Nuova oggettività tedesca
La Germania degli anni ’20 rivela nel mondo artistico atteggiamenti vari, che risentivano delle provocazioni Dada e della corrente espressionista. Nuova Oggettività voleva essere un’arte realista, che non partiva dall’osservazione del reale visibile ma dalla spietata considerazione delle cose come sono, in realtà.
I protagonisti furono Otto Dix e George Grosz, due pittori che erano animati dalla comune volontà di rendere le cose oggettivamente, e di attuare una sorta di denuncia e avvalendosi di un modo di descrivere tutto in modo diretto e crudo. Il “Ritratto della giornalista Sylvia von Harden” del 1926, di O. Dix è emblematico in tal senso.
Qui la tendenza alla grottesca deformazione di derivazione espressionista non risparmia la donna ritratta, che viene presentata in tutta la banalità di una esibizione di stereotipi di una conquistata indipendenza.
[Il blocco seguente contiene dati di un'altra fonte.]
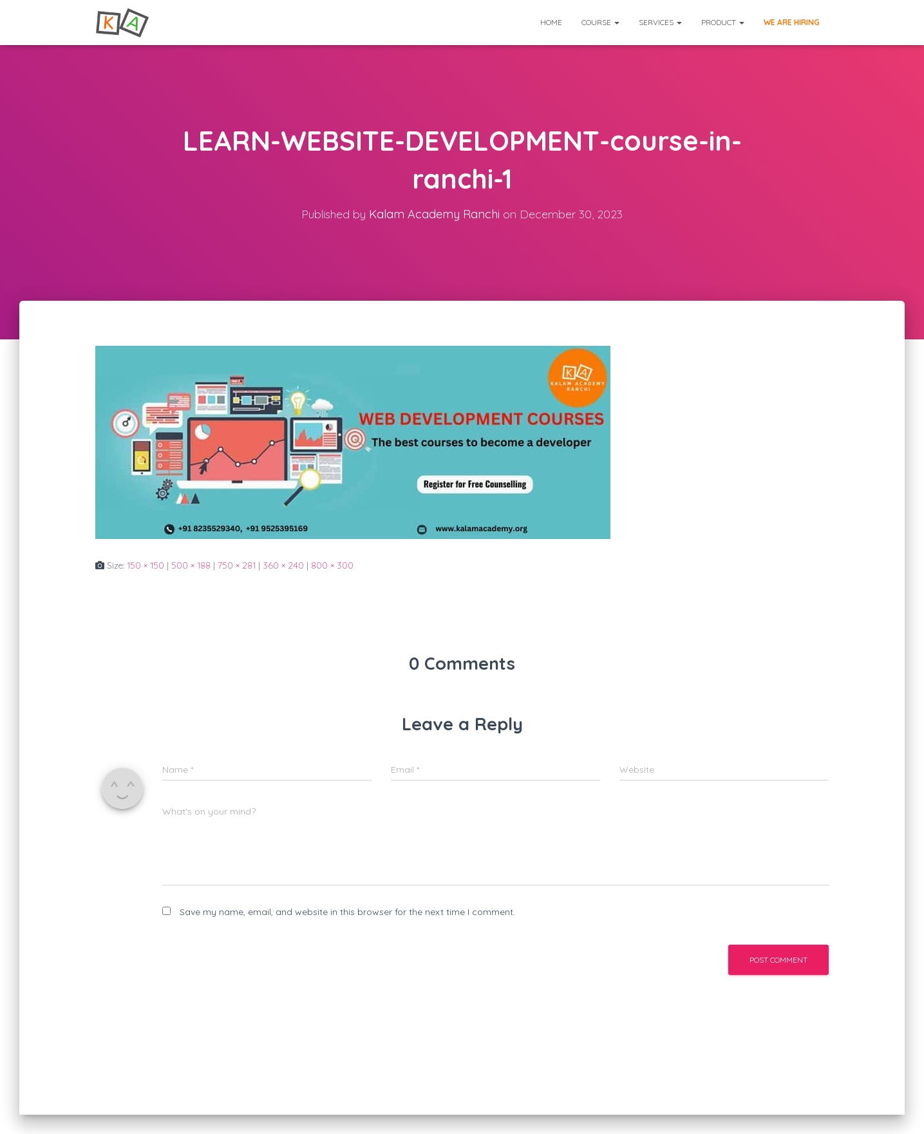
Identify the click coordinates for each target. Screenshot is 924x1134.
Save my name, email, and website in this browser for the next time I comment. (347, 912)
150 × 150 (145, 565)
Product (722, 22)
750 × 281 (237, 565)
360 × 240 (283, 565)
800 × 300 (332, 565)
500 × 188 (191, 565)
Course (600, 22)
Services (660, 22)
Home (551, 22)
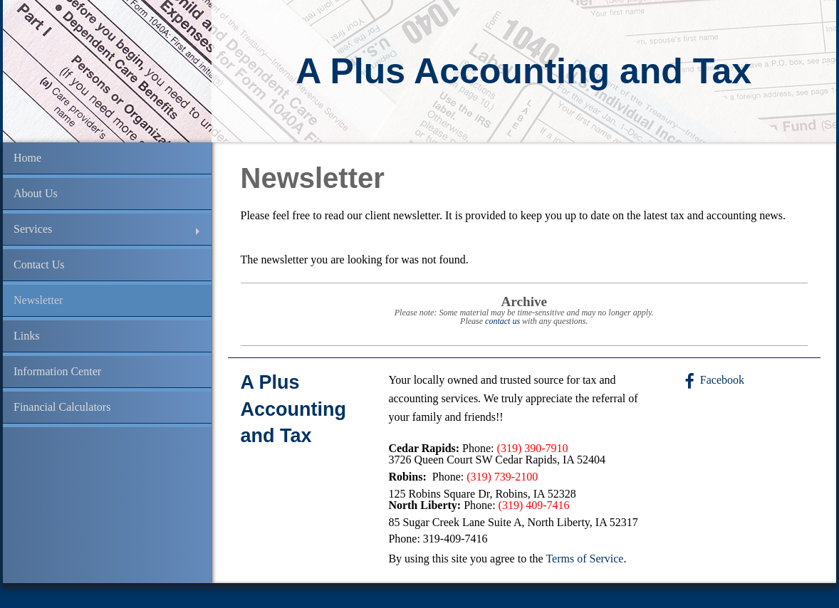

La sigaretta fra le dita, il monocolo e gli occhi segnati, l’abito corto, la bevanda che si appresta a consumare al tavolo di un bar, i capelli corti e il rossetto forte e scuro, tutto concorre a voler mostrare questo status.
Tuttavia il pennello dell’artista non manca di indugiare sul particolare di una calza mal raccolta che appare dall’abito corto. Anche Grosz non manca di essere graffiante… uno dei dipinti più noti è “Le colonne della Società”, dove vengono rappresentati nella loro tetra ottusità quelli che sono comunemente considerati gli esponenti più importanti della società del tempo: i militari, i rappresentanti del mondo dell’economia, la borghesia.
I simboli del potere insomma, che viene osservato in tutti gli aspetti negativi e grotteschi, con la testa scoperchiata dalla quale emergono simbolicamente rappresentati da sterco e immagini caotiche di guerra, i loro modi di ragionare. Nel 1933 Grosz ovviamente dovette fuggire e la sua arte venne dichiarata, insieme a quella di molti altri, Arte Degenerata, dal regime Nazista.